Twitter also updated its user guidelines for what seems like the 100th time this year to try again to make it clear what kind of behavior will get someone banned. But the problem is not just the policy, it’s the application of it. Take this example. The company has apparently banned right-wing conspiracy theorist Roger Stone following a fusillade of profanity and threats.

But conservatives asked a legitimate question:

I’m more sympathetic to Olberman than Stone politically, but the point is fair. Why ban one and not the other? It’s not that Twitter lacks rules. Rather, it often seems they are arbitrarily applied, making them incomprehensible. The company pledges more transparency and rewrites its terms of service, but it never seems to be able to sufficiently explain itself, leaving all sides feeling alienated and suspicious.

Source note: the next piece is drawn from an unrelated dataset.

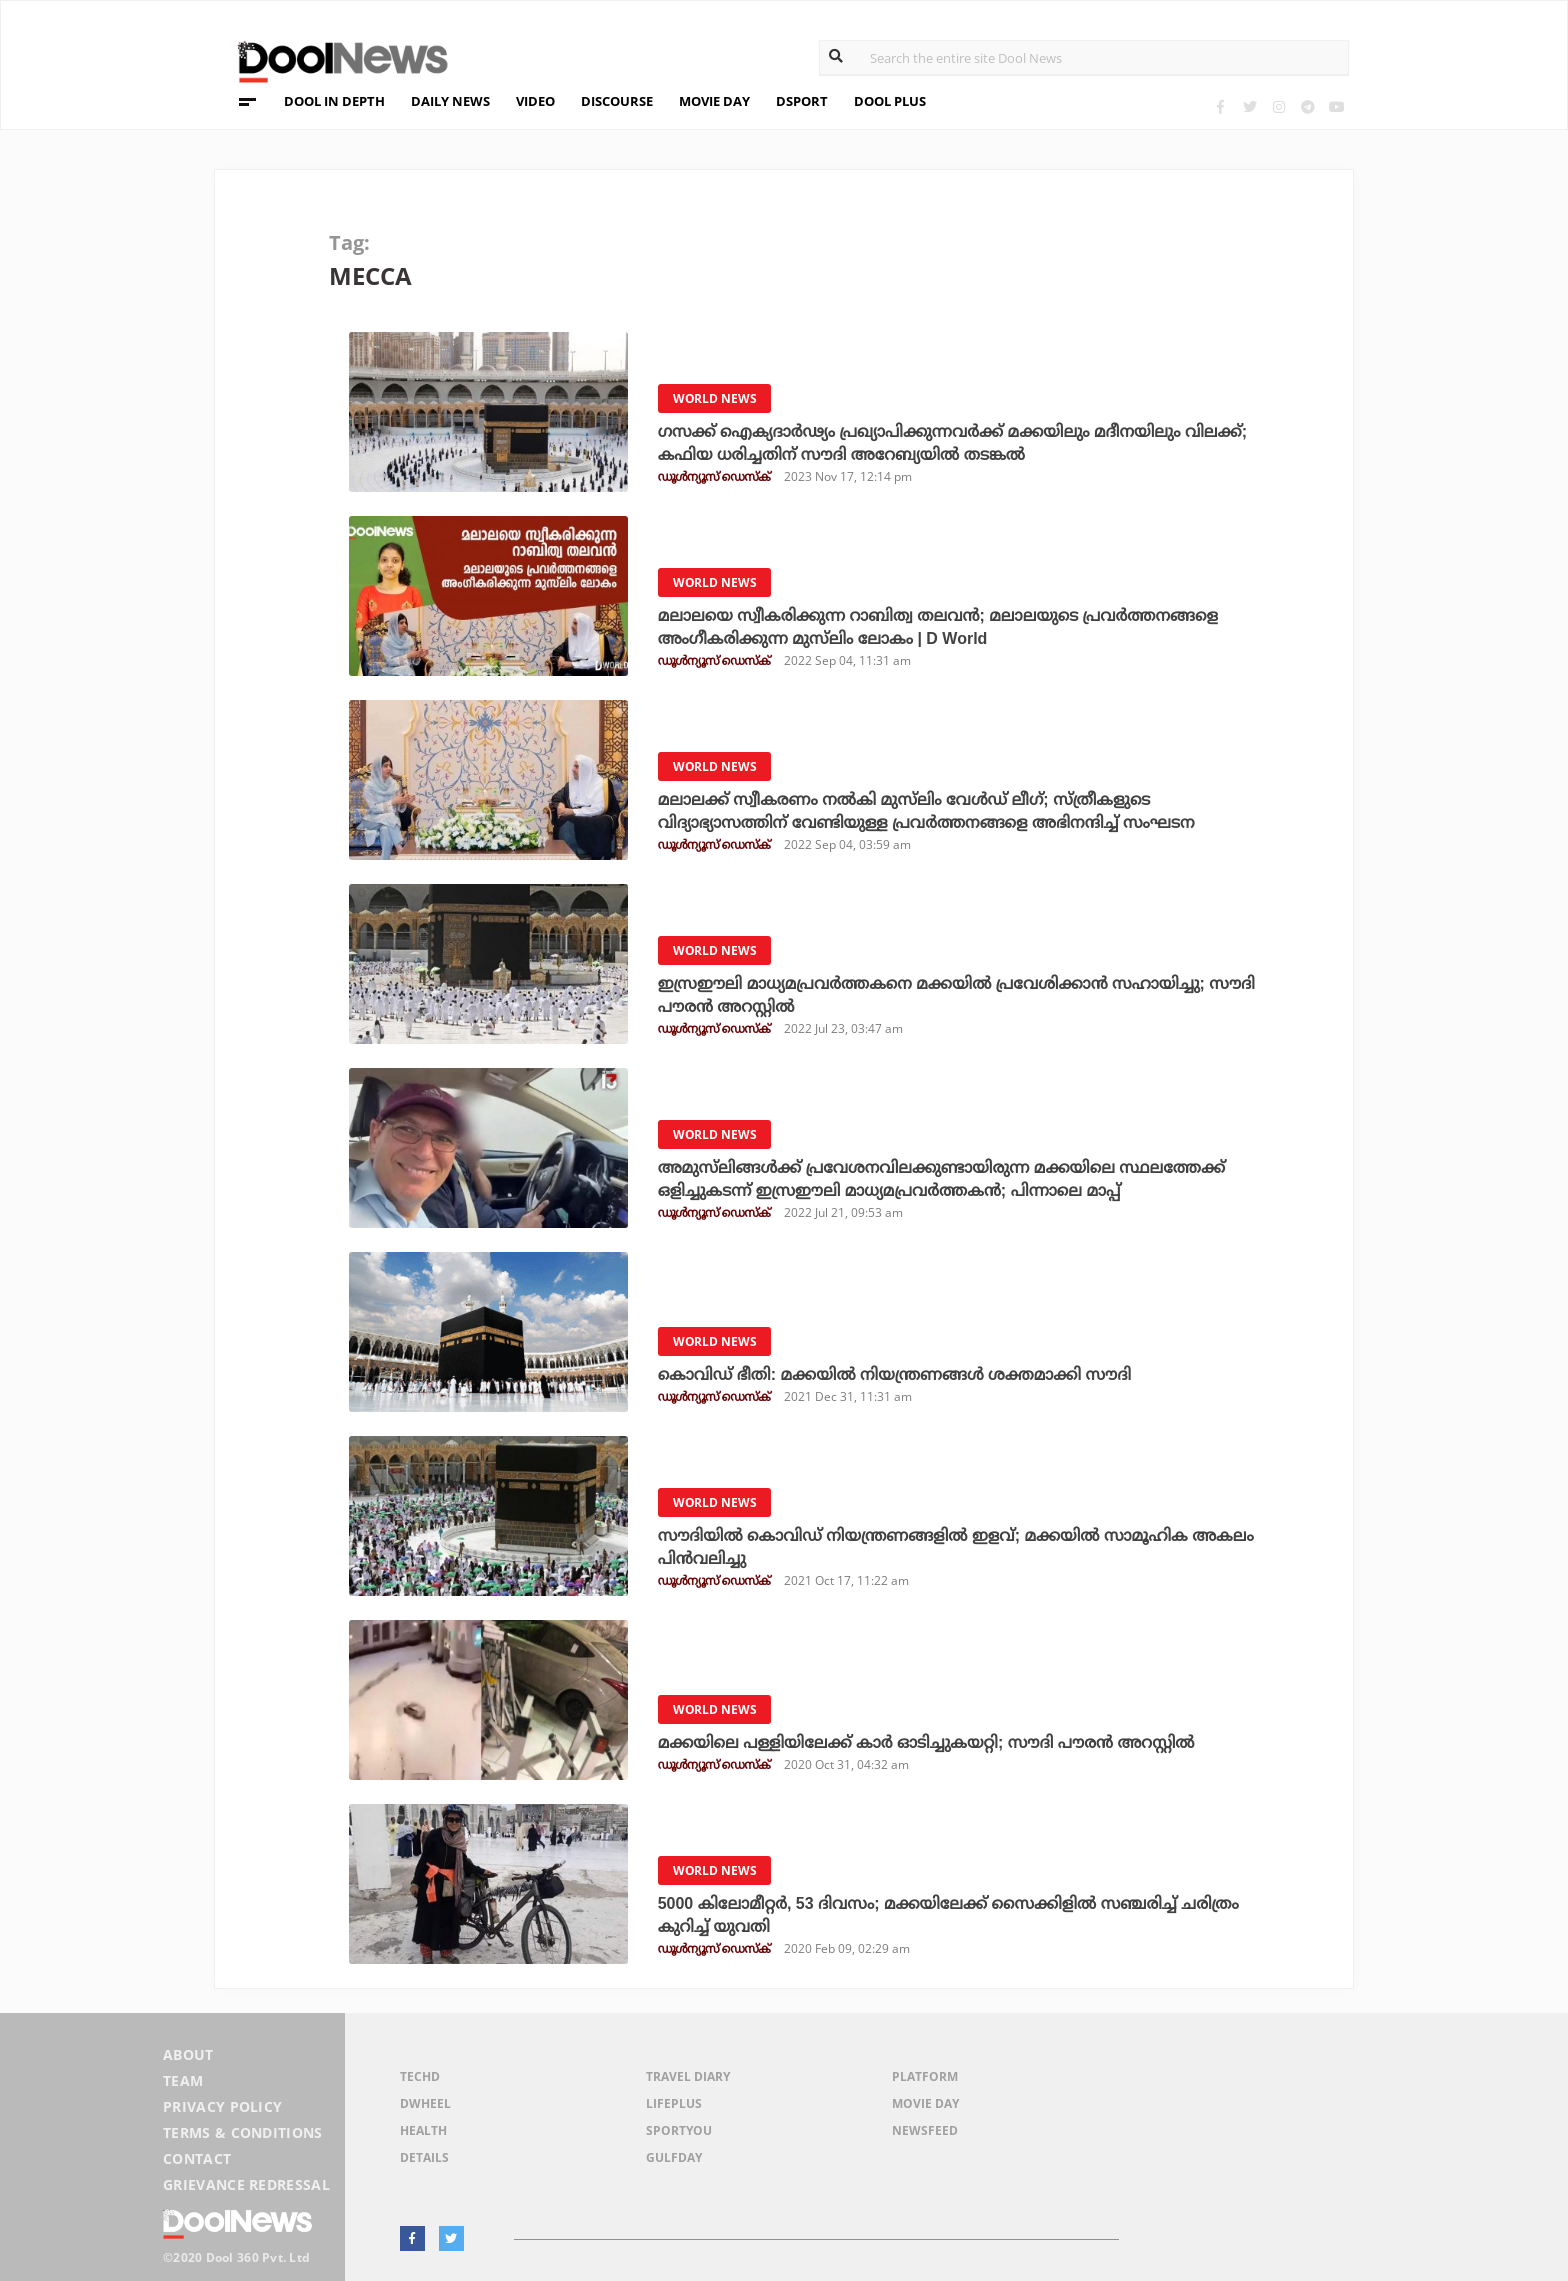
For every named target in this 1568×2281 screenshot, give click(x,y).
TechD (420, 2076)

All this came as Twitter joined other tech companies testifying before Congress to explain how they were abused by Russian propagandists during the U.S. election last year. One Senator noted that Twitter “seems to be vastly underestimating the number of fake accounts and bots pushing disinformation.” Twitter admitted to finding 2,700 accounts with Russian ties after saying a month earlier that it had only found 200. And then there were tweets offering fake vote-by-text instructions. No one seemed to believe that only 5 percent of the accounts on the system were bots. The arguments about the need to allow anonymity on Twitter appeared to be wearing thin.

In the middle of all this, Twitter made a splash by announcing that it had banned the Russia-based Russia Today from buying ads to promote its content. This move seemed laudable but was then undercut by RT officials who released a pitchdeck Twitter had previously sent soliciting their business.

Could the week get worse? Why, yes it can!

Over the weekend, Saudi Arabia arrested Prince Al-Waleed bin Talal and charged him with money laundering amid a massive government crackdown on political rivals. The prince had invested $300 million into Twitter back in 2011, making him the second largest shareholder after CEO Jack Dorsey.

Oh, and just to add to the fun: An ongoing series of document leaks known as the Paradise Papers confirmed that a Kremlin-backed bank was the source of much of the money Russian investor Yuri Milner pumped into companies like Twitter. These were the funds that gave him a 5 percent stake in Twitter at one point, bringing that whole Russian thing full circle.

Just to be clear, many of these issues touch Facebook as well, along with some other Silicon Valley companies. But I’ll save that for another rant. Because Facebook still remains a distant second when it comes to the ineptitude shown by Twitter in its handling of this dizzying array of dysfunctions.

So far, Twitter has managed to avoid a major reckoning. It faces a social media and PR backlash. Then the world moves on. Then Trump tweets or someone gets harassed, people get angry, repeat.

At some point, this has to stop. At some point, people have to say “enough.” At some point, we have to ask whether the value of a service that lets us share cat GIFs and restaurant photos outweighs its poisoning of our politics and culture and civil society itself.